When people asked me which race I was doing yesterday in Duluth, the full or half marathon, competitors and non-competitor alike gave me a look when I told them I was running just the half. It can only be described as a look of reproach. A look that meant, ‘oh, poor you, you must not be tough enough for the whole shebang”. At first I thought I was imagining it, but after a dozen instances, I determined that “the look” was unmistakable. To those that inquired further, I explained that I was running the USA Half Marathon Champs; only then did the look of contempt turn to respect.
One of the things I notice with endurance athletes is that when it comes to racing, longer is often viewed as better. People think that going longer will make you tougher, fitter, more esteemed and an overall better athlete. I challenge this way of thinking. While I certainly am a fan of the longer events, I have done countless Ironmans and marathons (I have yet to delve into the ultra-realm), shorter races offer huge advantages in terms of speed, recovery, longevity, and the ability to learn things that can be applied to the longer races.
Here is an example. I am planning on running the Twin Cities Marathon in October. My first goal is to qualify for the 2016 Marathon Olympic Trials, which will require me to run under 2:43.00. My secondary goal is to break 2:40.
Running a marathon at that pace requires not only endurance, but a certain amount of speed and perfect pacing. Historically, I can run within 2:30-3 minutes of my open half marathon time in a marathon. In order to run sub-2:40, that translates to a 1:16.59 open half marathon. When I started the season, my half marathon PB was 1:18.22, much too slow to run under 2:40.

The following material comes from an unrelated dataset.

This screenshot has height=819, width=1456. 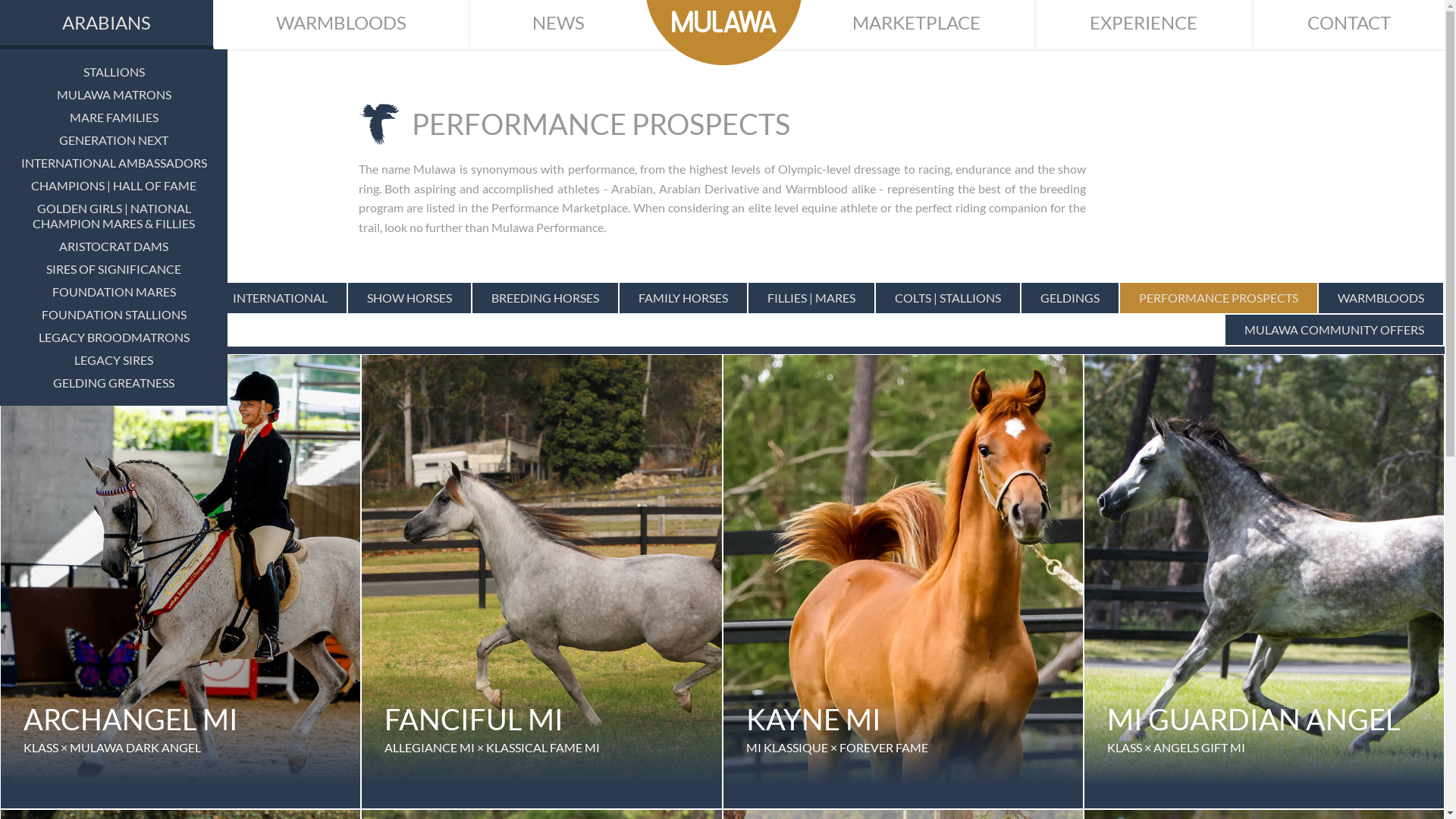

Three weeks ago, I lowered that time to 1:16.45, and yesterday at the USA Half Marathon Championships, I shaved off another 36 seconds running a 1:16.09 (good enough for 24th overall and 2nd masters), putting me in a much better position to achieve a sub 2:40 time.
You may be wondering how I was able to drop 36 seconds so quickly after setting a PR just three weeks earlier. The answer is in pacing and starting the race with a specific strategy.
I carefully analyzed my mile splits from San Diego and determined that my first 4 miles were too erratic and slow compared to the rest of the race. I knew I needed to run those miles faster and come closer to 36 flat for the first 10k in Duluth. You can see from the table below, at the Half champs I ran the first 5k much quicker than in San Diego. The middle miles were at a similar pacing, but then I brought the last 5k home faster.
Miles RnR San Diego Half Champs 1 5:41 5:45 2 5:56 5:48 3 5:49 5:46 4 6:03 5:52 5 5:46 5:50 6 5:49 5:44 7 5:47 5:54 8 5:46 5:51 9 5:55 5:45 10 5:46 5:47 11 5:50 5:43 12 5:33 5:40 13 5:43 5:38 5k 18:16 17:56 10k 36:30 36:12 10 miles 58:49 58:19 Last 5k 17:56 17:50
Closing out my races strong has been an issue for me both in the half and full marathon. I just couldn’t quite hold my pace all the way to the finish line resulting in a noticeable fade in pace. This can be a goal killer in a marathon where the pace can drop off precipitously (at the LA marathon in March my pace slowed 30 seconds/mile on the last 8k!). In the last two half marathons I made closing out the race fast a top priority, even if meant sacrificing some speed in the middle of the race. As you can see from the table, in both races, my last 5k was the fastest of the race.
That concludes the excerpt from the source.